[Collected data]
⟨

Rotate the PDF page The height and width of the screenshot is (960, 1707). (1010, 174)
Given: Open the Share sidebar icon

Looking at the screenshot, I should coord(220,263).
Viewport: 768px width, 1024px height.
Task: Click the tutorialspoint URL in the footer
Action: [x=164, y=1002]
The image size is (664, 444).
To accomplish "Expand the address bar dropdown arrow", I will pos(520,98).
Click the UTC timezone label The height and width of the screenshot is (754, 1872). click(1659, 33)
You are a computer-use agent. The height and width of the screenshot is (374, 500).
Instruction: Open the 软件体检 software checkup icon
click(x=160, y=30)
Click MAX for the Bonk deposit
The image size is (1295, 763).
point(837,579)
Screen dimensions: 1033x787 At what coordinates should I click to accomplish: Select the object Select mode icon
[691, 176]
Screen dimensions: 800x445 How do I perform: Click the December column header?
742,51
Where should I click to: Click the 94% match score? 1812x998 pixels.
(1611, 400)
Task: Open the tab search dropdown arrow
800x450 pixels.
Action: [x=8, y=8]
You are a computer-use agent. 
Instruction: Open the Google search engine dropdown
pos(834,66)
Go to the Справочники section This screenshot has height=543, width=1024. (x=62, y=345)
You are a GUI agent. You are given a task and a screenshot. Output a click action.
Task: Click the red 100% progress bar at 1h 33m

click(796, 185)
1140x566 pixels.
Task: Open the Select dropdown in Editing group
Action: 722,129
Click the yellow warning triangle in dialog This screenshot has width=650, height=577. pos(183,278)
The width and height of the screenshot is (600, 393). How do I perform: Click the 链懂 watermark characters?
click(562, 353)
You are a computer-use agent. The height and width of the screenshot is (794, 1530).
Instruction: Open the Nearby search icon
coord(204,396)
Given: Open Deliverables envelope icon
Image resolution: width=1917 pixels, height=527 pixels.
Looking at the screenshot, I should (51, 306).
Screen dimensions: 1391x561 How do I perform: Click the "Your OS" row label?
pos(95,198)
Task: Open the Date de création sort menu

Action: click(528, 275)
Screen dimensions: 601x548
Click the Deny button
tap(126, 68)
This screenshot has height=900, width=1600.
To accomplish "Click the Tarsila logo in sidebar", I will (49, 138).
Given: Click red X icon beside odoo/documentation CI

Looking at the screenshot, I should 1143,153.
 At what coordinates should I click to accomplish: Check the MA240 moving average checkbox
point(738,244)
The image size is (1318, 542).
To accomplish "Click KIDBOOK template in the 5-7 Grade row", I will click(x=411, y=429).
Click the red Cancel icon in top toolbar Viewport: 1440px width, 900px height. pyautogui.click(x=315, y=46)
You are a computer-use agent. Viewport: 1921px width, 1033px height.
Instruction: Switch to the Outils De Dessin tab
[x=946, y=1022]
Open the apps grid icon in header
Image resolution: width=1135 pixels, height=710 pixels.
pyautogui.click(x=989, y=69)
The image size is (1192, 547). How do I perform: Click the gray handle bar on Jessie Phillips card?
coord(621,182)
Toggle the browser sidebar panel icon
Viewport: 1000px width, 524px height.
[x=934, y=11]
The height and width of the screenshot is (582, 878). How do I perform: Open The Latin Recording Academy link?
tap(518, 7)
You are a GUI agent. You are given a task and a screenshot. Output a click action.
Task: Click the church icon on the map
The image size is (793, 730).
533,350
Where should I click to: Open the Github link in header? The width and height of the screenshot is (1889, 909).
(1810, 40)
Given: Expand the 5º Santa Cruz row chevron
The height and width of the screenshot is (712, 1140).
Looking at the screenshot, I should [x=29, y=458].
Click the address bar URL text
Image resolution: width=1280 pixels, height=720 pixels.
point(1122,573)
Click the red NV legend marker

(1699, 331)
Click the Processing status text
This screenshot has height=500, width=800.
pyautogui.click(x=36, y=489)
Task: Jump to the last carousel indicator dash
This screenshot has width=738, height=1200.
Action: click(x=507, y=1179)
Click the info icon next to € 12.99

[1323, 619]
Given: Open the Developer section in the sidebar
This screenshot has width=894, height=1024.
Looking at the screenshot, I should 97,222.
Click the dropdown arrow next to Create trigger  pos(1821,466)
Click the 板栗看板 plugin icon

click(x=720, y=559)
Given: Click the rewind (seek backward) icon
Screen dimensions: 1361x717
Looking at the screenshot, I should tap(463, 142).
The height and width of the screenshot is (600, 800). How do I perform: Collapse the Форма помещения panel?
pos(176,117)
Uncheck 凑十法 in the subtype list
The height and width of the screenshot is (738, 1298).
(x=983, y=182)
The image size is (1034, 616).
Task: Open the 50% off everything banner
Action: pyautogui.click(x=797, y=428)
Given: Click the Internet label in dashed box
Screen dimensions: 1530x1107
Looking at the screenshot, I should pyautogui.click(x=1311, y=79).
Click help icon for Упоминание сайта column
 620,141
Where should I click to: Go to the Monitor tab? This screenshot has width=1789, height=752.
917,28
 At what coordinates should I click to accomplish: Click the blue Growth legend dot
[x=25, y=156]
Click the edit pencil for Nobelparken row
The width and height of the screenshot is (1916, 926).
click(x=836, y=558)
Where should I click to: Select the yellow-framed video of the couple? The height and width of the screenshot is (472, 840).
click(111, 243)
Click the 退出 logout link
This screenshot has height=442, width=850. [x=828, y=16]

⟩

Exercise requirements: Look through the data above for the string "Expand" and copy every line where it appears.

Answer to the problem:
To accomplish "Expand the address bar dropdown arrow", I will pos(520,98).
Given: Expand the 5º Santa Cruz row chevron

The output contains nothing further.